I appreciate the reply, but your answer fails to explain one thing:
why does chop work without ".=" assignment using the "-ne" one-liner
flag, but not with the "-ne" one-liner flag"? According to the help
screen (running 'perl6 -help' at the bash command prompt), this is
what it says about the "-n" and the "-e" flags:

-n                   run program once for each line of input
-p                   same as -n, but also print $_ at the end of lines

So what strikes me from the definitions above is the part where "-p"
is the "same as -n... (with autoprinting of $_)." That leads people to
believe that they can write a short one-liner with the -ne flag ('put
.chop') and an even shorter one-liner with the -pe flag ('.chop').
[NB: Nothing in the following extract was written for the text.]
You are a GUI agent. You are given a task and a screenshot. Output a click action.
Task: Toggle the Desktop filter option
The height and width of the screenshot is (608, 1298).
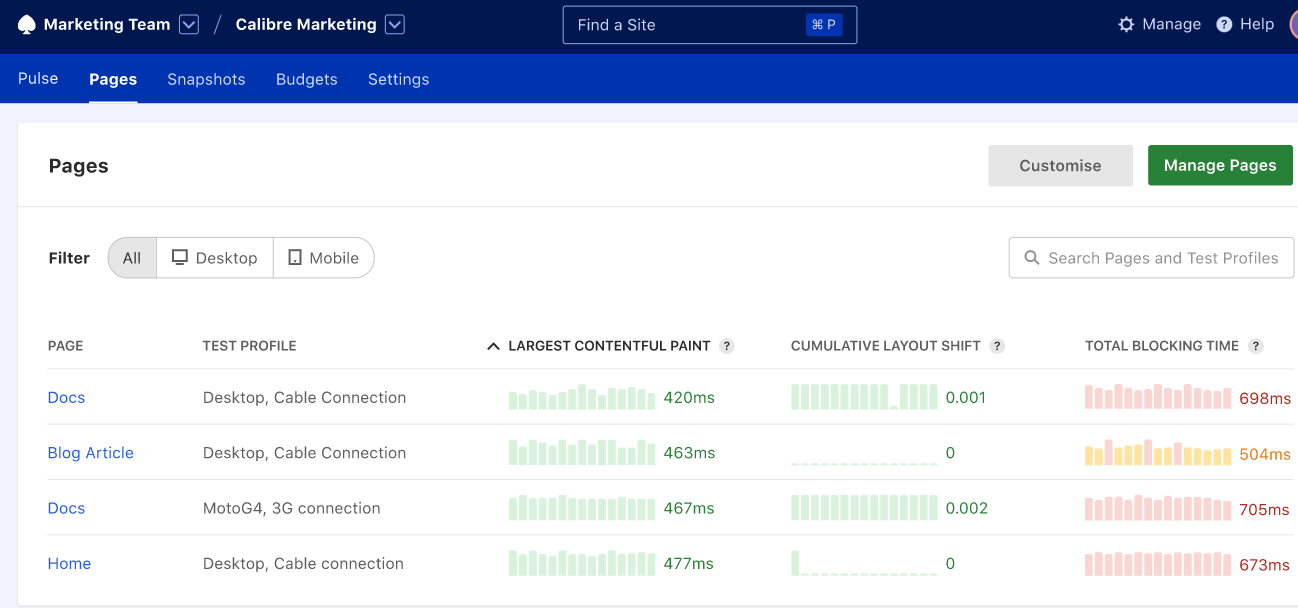pyautogui.click(x=214, y=257)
If the only difference between the "-n" and "-p" flags is really that
the second one autoprints $_, I would have expected the "-pe" code
above to work identically to the "-ne" case (except "-ne" requires a
print, put or say). Presumably  'perl6 -ne "put .chop" '  is the same
as  'perl6 -ne ".chop.put" ' , so if  ".put"  isn't returning $_ ,
what is it returning then?

Look, It's no big deal if I have to write 'perl6 -pe ".=chop" '
instead of  'perl6 -pe ".chop" ', I just want to resolve in my mind a
perceived inconsistency wherein there's no requirement to write
'perl6 -ne "put .=chop" ' for the "-ne" case, but there IS a
requirement to write 'perl6 -pe ".=chop" ' for the "-pe" case.

Best Regards, Bill.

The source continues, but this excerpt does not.